• _Excerpted text_

CONNECTICUT LIBRARIES
May 1997, Vol. 39, No. 5


I Come to Praise, Not to Bury
The Gutenberg Elegies: The Fate of Reading In an Electronic Age,
by Sven Birkerts
A Review by Vince Juliano

"NOTHING IS CARVED IN STONE," reads the caption chiseled into the grey slab of cold, solid-looking rock sitting in front of the exhibitor's table at the Hartford Flower Show. It is a clever ad by an outfit that engraves rocks for use as garden decorations.

First I chuckle, then reflect. In The Gutenberg Elegies (Boston: Faber & Faber, 1994), Sven Birkerts declares that, "The word cut into stone carries the implicit weight of the carver's intention; ... its imperishability," (p. 155). The same word "incised in marble, scratched into mud, inscribed onto papyrus, printed onto a page, or flickered forth on a screen" carries a different meaning in each medium.

• _Raw data_
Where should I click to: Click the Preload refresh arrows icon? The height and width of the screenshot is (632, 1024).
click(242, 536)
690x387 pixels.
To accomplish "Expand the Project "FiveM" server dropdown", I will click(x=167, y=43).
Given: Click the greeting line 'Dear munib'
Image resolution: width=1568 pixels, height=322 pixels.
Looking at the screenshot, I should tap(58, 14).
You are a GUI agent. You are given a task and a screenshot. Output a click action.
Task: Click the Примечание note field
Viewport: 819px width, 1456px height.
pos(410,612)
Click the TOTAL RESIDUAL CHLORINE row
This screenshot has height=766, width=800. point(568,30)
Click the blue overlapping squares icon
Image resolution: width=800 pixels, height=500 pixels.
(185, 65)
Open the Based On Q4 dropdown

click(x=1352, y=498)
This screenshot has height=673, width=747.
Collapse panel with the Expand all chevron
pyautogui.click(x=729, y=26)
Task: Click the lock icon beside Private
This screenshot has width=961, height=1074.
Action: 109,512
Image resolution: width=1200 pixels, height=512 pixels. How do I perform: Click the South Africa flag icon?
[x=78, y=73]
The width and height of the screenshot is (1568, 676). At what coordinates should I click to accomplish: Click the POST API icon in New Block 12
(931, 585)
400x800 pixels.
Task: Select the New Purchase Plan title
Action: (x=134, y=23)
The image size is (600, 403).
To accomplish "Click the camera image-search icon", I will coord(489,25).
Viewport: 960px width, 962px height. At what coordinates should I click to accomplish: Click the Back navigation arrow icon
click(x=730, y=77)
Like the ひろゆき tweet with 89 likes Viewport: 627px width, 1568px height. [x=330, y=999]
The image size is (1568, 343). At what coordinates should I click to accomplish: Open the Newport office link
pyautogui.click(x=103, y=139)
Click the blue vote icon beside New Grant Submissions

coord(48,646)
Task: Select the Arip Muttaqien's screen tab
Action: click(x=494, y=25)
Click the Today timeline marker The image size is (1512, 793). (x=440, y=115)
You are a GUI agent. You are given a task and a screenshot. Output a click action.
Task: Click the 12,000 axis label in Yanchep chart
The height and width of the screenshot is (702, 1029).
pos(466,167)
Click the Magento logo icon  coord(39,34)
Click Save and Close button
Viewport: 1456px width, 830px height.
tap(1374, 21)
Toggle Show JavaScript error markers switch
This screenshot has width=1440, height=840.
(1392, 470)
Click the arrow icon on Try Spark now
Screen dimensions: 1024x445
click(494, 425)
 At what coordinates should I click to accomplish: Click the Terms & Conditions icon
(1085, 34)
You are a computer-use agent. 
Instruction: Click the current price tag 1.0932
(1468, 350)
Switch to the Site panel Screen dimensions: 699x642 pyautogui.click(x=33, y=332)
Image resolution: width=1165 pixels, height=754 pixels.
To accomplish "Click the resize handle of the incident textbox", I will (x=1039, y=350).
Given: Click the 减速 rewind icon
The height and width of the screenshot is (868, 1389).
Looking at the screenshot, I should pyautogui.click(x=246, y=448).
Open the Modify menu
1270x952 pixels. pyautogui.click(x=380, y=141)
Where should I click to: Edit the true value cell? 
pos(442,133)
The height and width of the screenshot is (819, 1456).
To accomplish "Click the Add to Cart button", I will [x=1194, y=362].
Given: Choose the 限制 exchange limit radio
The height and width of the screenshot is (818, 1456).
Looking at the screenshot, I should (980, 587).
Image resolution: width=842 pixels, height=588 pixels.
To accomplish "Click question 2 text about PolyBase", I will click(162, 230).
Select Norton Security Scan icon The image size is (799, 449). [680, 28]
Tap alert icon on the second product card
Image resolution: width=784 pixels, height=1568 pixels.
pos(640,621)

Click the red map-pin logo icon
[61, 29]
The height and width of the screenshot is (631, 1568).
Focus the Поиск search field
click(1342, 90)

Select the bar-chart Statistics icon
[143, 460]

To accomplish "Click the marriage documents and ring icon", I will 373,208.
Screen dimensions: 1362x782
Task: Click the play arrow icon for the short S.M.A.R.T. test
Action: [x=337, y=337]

• _Goals_
1. Quote the stretch of the review of The Gutenberg Elegies from "CONNECTICUT LIBRARIES" through "in each medium.".
2. Extend the review of The Gutenberg Elegies, picking up after its final sentence.

• _Written responses_
1.
CONNECTICUT LIBRARIES
May 1997, Vol. 39, No. 5


I Come to Praise, Not to Bury
The Gutenberg Elegies: The Fate of Reading In an Electronic Age,
by Sven Birkerts
A Review by Vince Juliano

"NOTHING IS CARVED IN STONE," reads the caption chiseled into the grey slab of cold, solid-looking rock sitting in front of the exhibitor's table at the Hartford Flower Show. It is a clever ad by an outfit that engraves rocks for use as garden decorations.

First I chuckle, then reflect. In The Gutenberg Elegies (Boston: Faber & Faber, 1994), Sven Birkerts declares that, "The word cut into stone carries the implicit weight of the carver's intention; ... its imperishability," (p. 155). The same word "incised in marble, scratched into mud, inscribed onto papyrus, printed onto a page, or flickered forth on a screen" carries a different meaning in each medium.

2.
I am re-reading The Gutenberg Elegies because Richard J. Cox cited it in his article, "Taking Sides on the Future of the Book," (American Libraries, February, 1997). Birkerts had forced me to consider whether or not meaning changed with medium. You probably thought that Marshall McLuhan had settled this in the Sixties, alerting us that "the medium is the message."

McLuhan's concept proves itself best in small ways. For example, right after we master desktop publishing, we run out to find the right paper for our creations: neons for book sales, classy bordered sheets for certificates, textured greys or earth tones for official documents. I once received a fuchsia-colored diploma for attending a continuing education program. It looked so ridiculous that I didn't dare show my boss. You can say "nothing is carved in stone" to a sales rep while opening a negotiation, or scribble it next to a draft of a document. You can't chisel it into a rock, place it on your desk, and not expect people to "read" something into it.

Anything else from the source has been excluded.